Theoretical studies on human locomotion have shown that a stable and flexible gait emerges from the dynamic interaction between the rhythmic activity of a neural system composed of a neural rhythm generator (RG) and the rhythmic movement of the musculo-skeletal system. This study further explores the mechanism of the anticipatory control of locomotion based on the emergent properties of a neural system that generates the basic pattern of gait. A model of the neuro-musculo-skeletal system to execute the task of stepping over a visible obstacle with both limbs during walking is described. The RG in the neural system was combined with a system referred to as a discrete movement generator (DM), which receives both the output of the RG and visual information regarding the obstacle and generates discrete signals for modification of the basic gait pattern. A series of computer simulations demonstrated that an obstacle placed at an arbitrary position can be cleared by sequential modifications of gait: (1) modulating the step length when approaching the obstacle and (2) modifying the trajectory of the swing limbs while stepping over it.

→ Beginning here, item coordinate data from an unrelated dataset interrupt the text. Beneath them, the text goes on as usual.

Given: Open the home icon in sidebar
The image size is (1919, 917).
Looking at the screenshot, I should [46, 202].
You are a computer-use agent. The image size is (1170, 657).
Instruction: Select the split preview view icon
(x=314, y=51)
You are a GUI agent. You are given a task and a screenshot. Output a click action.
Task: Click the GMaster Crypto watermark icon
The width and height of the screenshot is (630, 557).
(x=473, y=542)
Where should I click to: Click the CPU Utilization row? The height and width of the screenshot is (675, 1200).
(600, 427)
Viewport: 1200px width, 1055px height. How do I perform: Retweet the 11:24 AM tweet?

This result suggests that anticipatory adjustments are produced not by the unidirectional flow of the information from visual signals to motor commands but by the bi-directional circulation of information between the DM and the RG. The validity of this model is discussed in relation to motor cortical activity during anticipatory modifications in cats and the ecological psychology of visuo-motor control in humans.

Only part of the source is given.